In terms of the innervation of the muscle, this muscle is going to also be supplied by the median nerve C7 to Th1.

Last on our list is this muscle here known as the flexor digitorum superficialis, and this is the deepest muscle of all superficial muscles. And the long tendon, as you can see here on this images, this muscle has a really long tendon which runs through the carpal tunnel, right about here. As you can see, this is where the carpal tunnel is supposed to be, and the tendon of this muscle is clearly passing through.

Now, in terms of its origin, this muscle has, this time, three heads because it’s quite large as you can see here. And one head has its large origin point attached to the medial epicondyle, which is the humeral head. The coronoid process of the ulna, which is the ulnar head. And the third head is going to be originating from the anterior surface of the shaft of the radius distally from the radial tuberosity, and this is what we call the radial head of the flexor digitorum superficialis muscle.
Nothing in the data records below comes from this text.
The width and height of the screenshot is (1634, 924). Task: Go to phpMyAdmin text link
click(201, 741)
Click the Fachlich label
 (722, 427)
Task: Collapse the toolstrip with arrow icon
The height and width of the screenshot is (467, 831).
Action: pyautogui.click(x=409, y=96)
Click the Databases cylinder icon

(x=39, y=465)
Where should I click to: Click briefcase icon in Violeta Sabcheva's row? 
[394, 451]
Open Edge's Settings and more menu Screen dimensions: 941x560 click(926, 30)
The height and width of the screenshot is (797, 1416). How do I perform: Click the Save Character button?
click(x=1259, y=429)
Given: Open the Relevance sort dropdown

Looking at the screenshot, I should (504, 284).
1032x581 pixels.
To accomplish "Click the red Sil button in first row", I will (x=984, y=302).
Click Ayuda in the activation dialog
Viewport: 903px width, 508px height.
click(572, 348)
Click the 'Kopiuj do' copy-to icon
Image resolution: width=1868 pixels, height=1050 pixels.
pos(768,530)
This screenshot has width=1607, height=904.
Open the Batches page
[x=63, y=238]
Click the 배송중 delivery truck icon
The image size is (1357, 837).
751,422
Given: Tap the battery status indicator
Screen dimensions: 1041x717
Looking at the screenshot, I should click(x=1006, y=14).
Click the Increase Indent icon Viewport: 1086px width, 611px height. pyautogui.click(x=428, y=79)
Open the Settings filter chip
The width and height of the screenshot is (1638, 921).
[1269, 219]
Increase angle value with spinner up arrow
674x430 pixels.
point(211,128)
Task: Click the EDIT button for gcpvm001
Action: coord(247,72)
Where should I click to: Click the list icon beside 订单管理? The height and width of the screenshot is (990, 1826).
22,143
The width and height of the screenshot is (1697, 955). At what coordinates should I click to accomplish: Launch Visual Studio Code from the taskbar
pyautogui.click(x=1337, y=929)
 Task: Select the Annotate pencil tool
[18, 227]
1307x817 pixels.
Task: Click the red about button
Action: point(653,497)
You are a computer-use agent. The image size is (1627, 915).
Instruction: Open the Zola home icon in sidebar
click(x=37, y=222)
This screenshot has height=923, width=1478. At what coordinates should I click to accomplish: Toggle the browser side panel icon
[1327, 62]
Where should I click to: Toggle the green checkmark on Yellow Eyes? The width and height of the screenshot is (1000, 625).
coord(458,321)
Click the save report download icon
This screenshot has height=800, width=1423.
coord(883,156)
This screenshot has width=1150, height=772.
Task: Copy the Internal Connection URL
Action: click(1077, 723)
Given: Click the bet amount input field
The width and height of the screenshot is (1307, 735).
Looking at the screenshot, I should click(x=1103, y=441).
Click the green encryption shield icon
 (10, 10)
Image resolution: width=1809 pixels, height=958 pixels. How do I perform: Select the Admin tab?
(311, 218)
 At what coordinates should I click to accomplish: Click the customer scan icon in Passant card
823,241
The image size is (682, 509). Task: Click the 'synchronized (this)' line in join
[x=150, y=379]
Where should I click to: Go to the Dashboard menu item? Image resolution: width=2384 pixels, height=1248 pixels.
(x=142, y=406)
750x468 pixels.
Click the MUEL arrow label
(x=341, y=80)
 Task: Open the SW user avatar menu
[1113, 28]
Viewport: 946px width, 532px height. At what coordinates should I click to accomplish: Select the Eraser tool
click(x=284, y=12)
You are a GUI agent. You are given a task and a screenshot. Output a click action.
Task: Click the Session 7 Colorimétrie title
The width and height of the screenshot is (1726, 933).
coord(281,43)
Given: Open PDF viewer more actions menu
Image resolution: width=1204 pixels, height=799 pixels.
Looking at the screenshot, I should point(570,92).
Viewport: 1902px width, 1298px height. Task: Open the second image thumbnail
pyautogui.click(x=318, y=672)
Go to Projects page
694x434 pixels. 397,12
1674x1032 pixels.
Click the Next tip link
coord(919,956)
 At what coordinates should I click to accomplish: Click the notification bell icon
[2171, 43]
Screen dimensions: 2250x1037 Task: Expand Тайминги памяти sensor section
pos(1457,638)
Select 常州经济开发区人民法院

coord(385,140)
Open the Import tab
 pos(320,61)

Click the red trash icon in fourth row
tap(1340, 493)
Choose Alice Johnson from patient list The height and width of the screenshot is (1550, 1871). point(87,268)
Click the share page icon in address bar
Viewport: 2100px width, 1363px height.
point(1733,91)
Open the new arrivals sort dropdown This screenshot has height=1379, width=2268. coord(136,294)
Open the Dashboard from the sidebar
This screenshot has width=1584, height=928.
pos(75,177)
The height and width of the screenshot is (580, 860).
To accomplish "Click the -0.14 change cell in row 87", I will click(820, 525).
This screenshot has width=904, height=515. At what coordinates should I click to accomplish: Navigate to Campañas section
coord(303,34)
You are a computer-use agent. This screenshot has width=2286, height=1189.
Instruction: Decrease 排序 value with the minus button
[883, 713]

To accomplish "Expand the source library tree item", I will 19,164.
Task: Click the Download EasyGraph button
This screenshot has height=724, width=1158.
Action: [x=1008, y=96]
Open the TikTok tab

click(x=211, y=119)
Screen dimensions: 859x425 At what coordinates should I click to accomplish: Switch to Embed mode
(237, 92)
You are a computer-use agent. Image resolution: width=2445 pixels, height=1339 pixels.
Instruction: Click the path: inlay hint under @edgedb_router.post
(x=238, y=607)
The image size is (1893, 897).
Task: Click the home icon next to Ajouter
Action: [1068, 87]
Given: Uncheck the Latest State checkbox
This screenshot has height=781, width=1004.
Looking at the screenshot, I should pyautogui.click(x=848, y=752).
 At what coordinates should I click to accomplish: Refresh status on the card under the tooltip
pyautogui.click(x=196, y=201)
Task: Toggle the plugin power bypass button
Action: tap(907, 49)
In terms of its insertion point, the muscle has four insertion tendons which will split into two smaller end tendons—each of which then insert on both sides of the middle phalanges of the second to fifth fingers. And you can clearly see here on this image the tendons inserting on both sides of the middle phalanges of the second to fifth fingers.

In terms of innervation of the muscle, this muscle, as most superficial flexors, will be supplied by the median nerve C7 to Th1.

Before we finish this tutorial, I wanted to do a reminder on the innervation of the superficial flexors of the forearm. What I wanted to add is that, as you’ve seen throughout this tutorial, that all superficial flexors of the forearm are supplied by the median nerve that you can see here on this image, highlighted in green right here. Now, there is an exception, and if you remember well, this exception is the flexor carpi ulnaris which is then supplied by the ulnar nerve.